The molecular ecology of an understudied endemic marine isopod - Isocladus armatus : a thesis presented in partial fulfilment of the requirements for the degree of Master of Natural Science at Massey University, Albany, New Zealand
The study of populations and the adaptive significance of traits is a major theme in molecular
ecology literature. In this thesis I present three lines of research that contribute to the
understanding the molecular ecology of a species of New Zealand endemic marine isopod -
Isocladus armatus (family: Sphaeromatidae). The goal of this thesis is to develop and utilize
a framework to better understand the genomics of marine isopods from a range of genomic
The first primary chapter aims to assess two ways of enriching mitochondrial DNA from
whole genome DNA, and to assemble this species mitochondrial genome. My research
indicates that an atypical mitochondrial genome structure, widespread across Isopoda - but
previously thought absent within Sphaeromatidae, is present within I. armatus suggesting
that this trait has been maintained for an order of magnitude longer than previous estimates.
The second primary chapter aims to describe and understand the genetic structure of
populations for 8 locations around New Zealand, to understand connectivity and dispersal for
I. armatus. Using a panel of 8,020 loci, I find high gene flow on a small spatial scale, while
populations on a larger spatial scale exhibit a pattern of Isolation-By-Distance. Additionally,
gene flow over one well known biogeographic barrier was much higher than between any
other populations on a similar spatial scale, suggesting this barrier may not exhibit a strong
effect on this species. Thus, my research indicates a need to revisit and study the way
biogeographic barriers affect species with different life histories.

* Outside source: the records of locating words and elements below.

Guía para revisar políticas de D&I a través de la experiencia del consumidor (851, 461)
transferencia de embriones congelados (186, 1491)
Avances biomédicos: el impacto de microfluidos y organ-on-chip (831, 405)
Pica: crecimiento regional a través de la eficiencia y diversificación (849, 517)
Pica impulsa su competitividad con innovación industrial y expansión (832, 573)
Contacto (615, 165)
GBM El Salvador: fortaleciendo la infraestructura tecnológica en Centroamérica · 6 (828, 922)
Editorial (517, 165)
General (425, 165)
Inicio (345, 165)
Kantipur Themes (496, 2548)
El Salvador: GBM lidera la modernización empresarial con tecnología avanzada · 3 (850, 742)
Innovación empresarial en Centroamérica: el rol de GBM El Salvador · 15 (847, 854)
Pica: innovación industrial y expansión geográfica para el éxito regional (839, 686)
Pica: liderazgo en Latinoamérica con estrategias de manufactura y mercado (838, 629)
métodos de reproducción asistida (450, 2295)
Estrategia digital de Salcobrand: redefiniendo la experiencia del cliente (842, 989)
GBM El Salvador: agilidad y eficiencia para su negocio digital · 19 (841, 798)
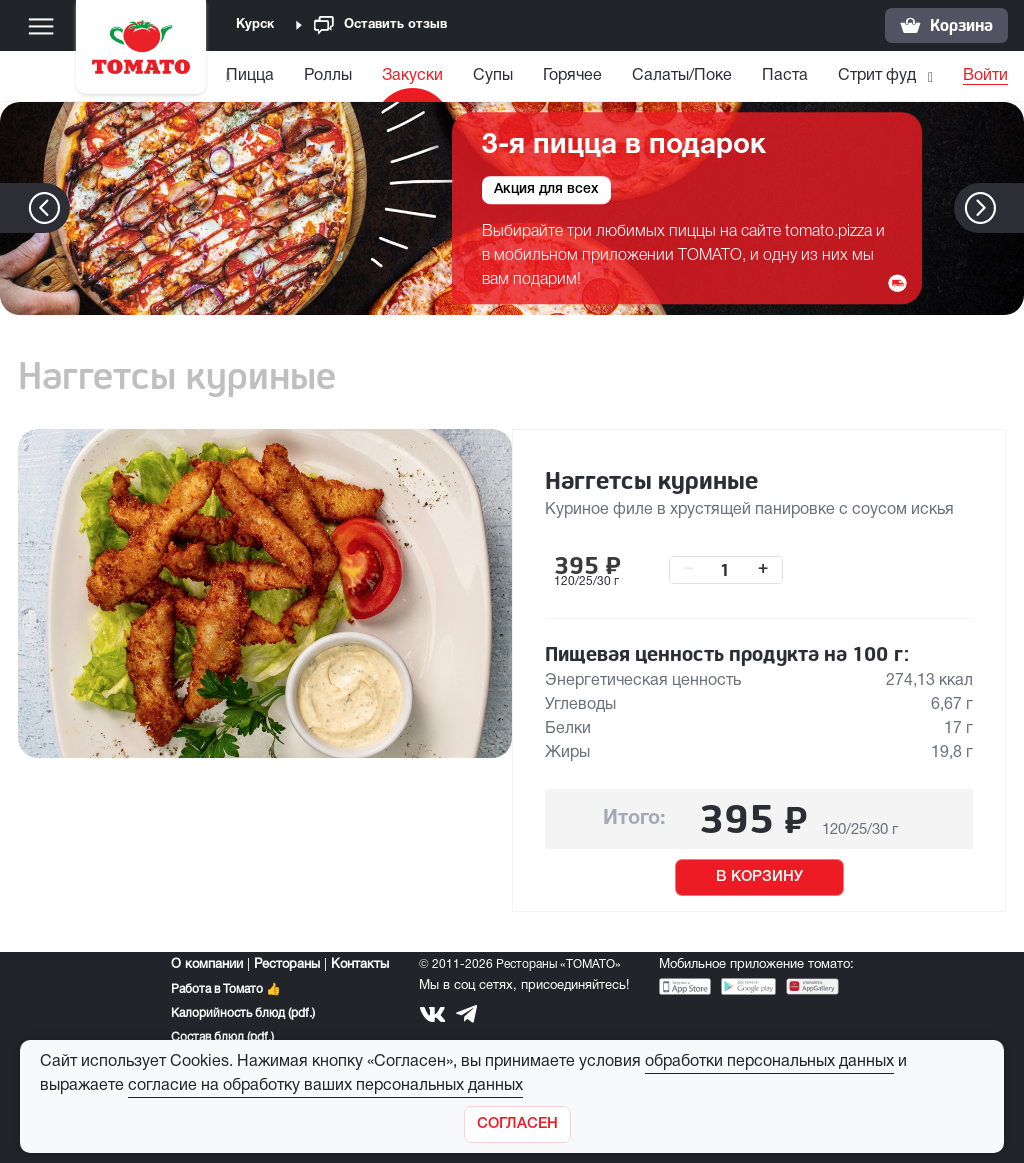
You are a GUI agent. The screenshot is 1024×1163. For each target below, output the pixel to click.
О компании (207, 965)
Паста (811, 76)
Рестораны (287, 965)
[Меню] (41, 26)
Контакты (360, 965)
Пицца (276, 76)
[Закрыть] (517, 1124)
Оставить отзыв (380, 25)
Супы (519, 76)
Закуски (438, 76)
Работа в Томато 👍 (226, 989)
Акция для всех (546, 190)
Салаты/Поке (708, 76)
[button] (1010, 208)
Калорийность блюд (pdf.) (243, 1013)
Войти (985, 76)
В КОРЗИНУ (759, 877)
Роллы (354, 76)
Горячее (598, 76)
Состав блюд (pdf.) (222, 1037)
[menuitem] (278, 80)
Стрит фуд (903, 76)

The final primary chapter aims to understand the genetic basis for colour polymorphism in I.
armatus, with the intention of understanding the adaptive significance and selective
mechanism behind this trait. I use genome wide association approaches with a panel of
20,000 loci to answer these questions. I found that loci associated with Colour Polymorphism
exhibited signatures of disruptive selection, contrary to initial hypothesis where I expected
balancing selection to main colour polymorphism. I propose that substrate heterogeneity in
Isocladus armatus’ habitat results in microhabitats, each of which imposes a selective
pressure benefiting a specific morph type. The size of these microhabitats is so small that
high levels of interbreeding between these microhabitats, and thus between morphs, results
in the maintenance of polymorphism across the population.